**CONSIGNA 1**:
Indica si cada afirmación concuerda con el fragmento sobre la moral y la religión, respondiendo sí o no y citando literalmente las palabras del texto que lo deciden: (a) Dios funda las obligaciones morales. (b) El fundamento del deber se encuentra en la sola libertad. (c) La razón se encuentra suspendida en un abismo llamado libertad.

**FRAGMENTO DEL DOCUMENTO**:
1. Estructura del texto:
1º - Premisa: La moral […] no necesita (autonomía de la razón) en modo alguno de la religión.
2º - Premisa: A través del concepto del sumo bien se llega a:
3º - Conclusión: Por tanto, la moral conduce ineludiblemente (es decir: necesariamente) a la religión.
2. La moral no solo conduce a la religión sino que se amplia debido a algo que no necesita- entendemos aquí que este “no necesitar” la moral de la religión tiene que ver con la autonomía de la voluntad; lo que uno debe hacer no depende de ninguna otra instancia más que de la propia moral.
3. Nada puede ser fundamento de la moral; la moral es independiente, autónoma de cualquier fundamento ajeno a ella misma.
4. La razón se encuentra suspendida en un abismo llamado libertad.
5. El fundamento del deber se encuentra en la sola libertad, no en ninguna circunstancia humana o terrena, o mandamiento impuesto divino. El concepto de deber se encuentra así en la conciencia más común, presente para nosotros por la absoluta obligatoriedad a la que nos vincula la libertad.- En Kant, o la idea del deber se sujeta sobre sí misma, sobre el abismo de la libertad (ante el cual todo hombre se hace consciente de “su poder”, de su obligación, al mismo tiempo; de la realidad de esa libertad), o no es idea del deber.
6. Dios no aparece aquí como fundamento de la moral: es decir, no precisamos de él para encontrar sentido u obligación en los mandatos morales; ellos son por sí mismos vinculantes, autónomos. Dios no funda sino que queda fundado por dichas obligaciones morales.
7. “Así pues, la Moral conduce ineludiblemente a la Religión, por la cual se amplía [con un concepto que no pertenecía a la moral] fuera del hombre, a la idea de un legislador moral poderoso, en cuya voluntad [en el querer por el que ha querido que esto, el mundo, sea] es fin último [¿De qué?] (de la creación del mundo) aquello que al mismo tiempo puede y debe ser el fin último del hombre [¿Pero el hombre crea el mundo? No, el hombre actúa: se propone fines.]”

**CONSIGNA 2**:
Localiza en las filas cada línea que contenga la cadena "resolution" y cópiala completa, teniendo en cuenta que se distinguen mayúsculas y minúsculas.

**MATERIAL PROPORCIONADO**:
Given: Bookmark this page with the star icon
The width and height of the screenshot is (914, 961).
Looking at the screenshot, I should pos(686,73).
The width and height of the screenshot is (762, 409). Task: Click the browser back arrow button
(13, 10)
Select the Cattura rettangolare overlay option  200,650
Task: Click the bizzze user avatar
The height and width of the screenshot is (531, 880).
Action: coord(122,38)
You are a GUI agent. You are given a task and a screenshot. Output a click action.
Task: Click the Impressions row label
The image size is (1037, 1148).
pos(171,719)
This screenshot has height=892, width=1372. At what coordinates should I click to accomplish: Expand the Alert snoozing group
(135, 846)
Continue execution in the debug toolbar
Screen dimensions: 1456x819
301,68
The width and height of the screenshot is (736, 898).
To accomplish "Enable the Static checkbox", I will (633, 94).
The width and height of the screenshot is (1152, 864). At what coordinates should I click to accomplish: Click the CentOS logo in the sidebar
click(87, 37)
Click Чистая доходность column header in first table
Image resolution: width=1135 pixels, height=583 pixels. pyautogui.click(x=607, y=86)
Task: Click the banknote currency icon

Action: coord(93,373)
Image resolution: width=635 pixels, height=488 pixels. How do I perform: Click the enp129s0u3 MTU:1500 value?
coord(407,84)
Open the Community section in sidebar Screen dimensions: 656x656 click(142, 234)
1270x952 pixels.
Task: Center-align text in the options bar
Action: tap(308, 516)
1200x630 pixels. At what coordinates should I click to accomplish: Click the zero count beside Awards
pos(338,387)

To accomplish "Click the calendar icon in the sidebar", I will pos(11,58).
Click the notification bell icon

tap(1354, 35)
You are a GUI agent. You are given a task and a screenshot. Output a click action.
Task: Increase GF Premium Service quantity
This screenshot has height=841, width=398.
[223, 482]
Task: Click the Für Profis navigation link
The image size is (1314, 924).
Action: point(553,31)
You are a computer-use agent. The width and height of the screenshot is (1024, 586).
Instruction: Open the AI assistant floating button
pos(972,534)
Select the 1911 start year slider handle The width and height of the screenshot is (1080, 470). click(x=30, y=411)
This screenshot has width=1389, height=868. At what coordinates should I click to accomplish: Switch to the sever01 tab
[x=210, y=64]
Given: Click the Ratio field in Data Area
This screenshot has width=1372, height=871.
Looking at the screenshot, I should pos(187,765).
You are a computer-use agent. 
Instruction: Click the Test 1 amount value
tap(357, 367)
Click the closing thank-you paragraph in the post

**RESPUESTA 1**:
(a) No: "Dios no funda sino que queda fundado por dichas obligaciones morales."
(b) Sí: "El fundamento del deber se encuentra en la sola libertad"
(c) Sí: "La razón se encuentra suspendida en un abismo llamado libertad."

**RESPUESTA 2**:
Image resolution: width=1135 pixels, height=583 pixels. pyautogui.click(x=607, y=86)
Image resolution: width=635 pixels, height=488 pixels. How do I perform: Click the enp129s0u3 MTU:1500 value?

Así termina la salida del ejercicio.